現代に生きる男性・朝陽と平安時代からタイムスリップしてきたお姫さまの恋。文化の違いすぎる2人の関係は、ゆっくりと進む。ヒロイン・千歳の生い立ちにその理由があった。
「幼い頃から妖のようだと忌み嫌われ」るほどの容姿を持つ千歳。「一日中几帳の裏に隠れ、罪人のように息を潜めていた」が、それは平安時代における美的感覚の話である。朝陽にとって、千歳は「すごく美人」。褒められることに驚くも、嬉しいと千歳は受け止める。
十二単からワンピースに着替え、シュークリームのおいしさを知り、スマホに驚く。
朝陽の元で居候生活を送ることになった千歳。いつぶりに笑っただろうと考えるぐらいに、楽しい日々を過ごす。「一緒にときを過ごしてくれる朝陽がいるおかげだ」と思うのだが、まだ感謝の気持ちといったところか。

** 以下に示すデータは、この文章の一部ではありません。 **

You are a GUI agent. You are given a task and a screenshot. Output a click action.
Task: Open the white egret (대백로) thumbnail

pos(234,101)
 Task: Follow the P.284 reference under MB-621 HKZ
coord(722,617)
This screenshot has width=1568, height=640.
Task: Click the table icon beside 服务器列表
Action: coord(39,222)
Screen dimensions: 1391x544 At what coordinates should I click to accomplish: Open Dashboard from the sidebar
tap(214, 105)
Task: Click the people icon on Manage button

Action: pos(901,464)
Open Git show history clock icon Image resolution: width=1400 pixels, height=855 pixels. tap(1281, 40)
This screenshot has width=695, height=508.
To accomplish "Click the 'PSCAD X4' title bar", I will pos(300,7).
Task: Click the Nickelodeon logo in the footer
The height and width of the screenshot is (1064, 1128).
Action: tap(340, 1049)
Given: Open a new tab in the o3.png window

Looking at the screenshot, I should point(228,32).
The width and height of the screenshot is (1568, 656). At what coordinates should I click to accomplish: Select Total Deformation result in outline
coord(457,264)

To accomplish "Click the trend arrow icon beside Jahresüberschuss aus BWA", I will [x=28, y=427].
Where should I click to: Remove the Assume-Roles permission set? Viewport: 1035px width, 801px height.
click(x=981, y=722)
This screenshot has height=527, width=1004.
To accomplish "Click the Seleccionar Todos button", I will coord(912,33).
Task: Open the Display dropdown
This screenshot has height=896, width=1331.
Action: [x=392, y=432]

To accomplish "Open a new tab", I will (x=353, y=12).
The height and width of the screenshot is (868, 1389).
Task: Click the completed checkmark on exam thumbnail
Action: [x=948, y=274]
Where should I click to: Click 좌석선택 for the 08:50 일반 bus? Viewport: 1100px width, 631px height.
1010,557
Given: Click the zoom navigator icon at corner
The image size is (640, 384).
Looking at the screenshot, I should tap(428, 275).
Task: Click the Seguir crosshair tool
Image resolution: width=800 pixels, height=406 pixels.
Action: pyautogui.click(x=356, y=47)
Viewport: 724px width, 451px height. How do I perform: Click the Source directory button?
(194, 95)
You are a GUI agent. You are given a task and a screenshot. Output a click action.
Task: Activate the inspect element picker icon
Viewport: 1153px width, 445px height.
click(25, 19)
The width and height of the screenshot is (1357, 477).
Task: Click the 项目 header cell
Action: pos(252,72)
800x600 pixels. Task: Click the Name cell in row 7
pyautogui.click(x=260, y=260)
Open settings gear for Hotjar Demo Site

やがて、遊園地デートを楽しむほど千歳は現代に慣れる。しかし、外へ連れ出してくれるのはいつも朝陽の方。彼の友人と出会っても下を向いてしまい、受け身がちなのだが――
「わかりたいと思ったんです。この世界のことも、あなたのことも」
「それに、このままの私ではだめだと思うんです。いつまでも逃げたり隠れたりしてばかりでは」
朝陽に優しくされるだけではダメ。彼に楽しい時間を過ごしてもらいたいと、友人達を家へ招こうと提案する。千歳から初めてこうしたいと意志が生まれるシーンだ。
その背景に、いつか元の世界に戻る時がくる。ならば、思い出を作りたいという気持ちが隠されていた。うう、せつない。
そして、朝陽と離れたくないと願う出来事が起き、2人はこれからを考え始める。
千歳のコンプレックスが解消し、朝陽に惹かれていく様子が丁寧だ。焦れったさも、初めて触れ合うシーンによく映えてくる。手を繋ぐことも恥じらうような女性がタイプの朝陽。ライトなSッ気はいいぞ。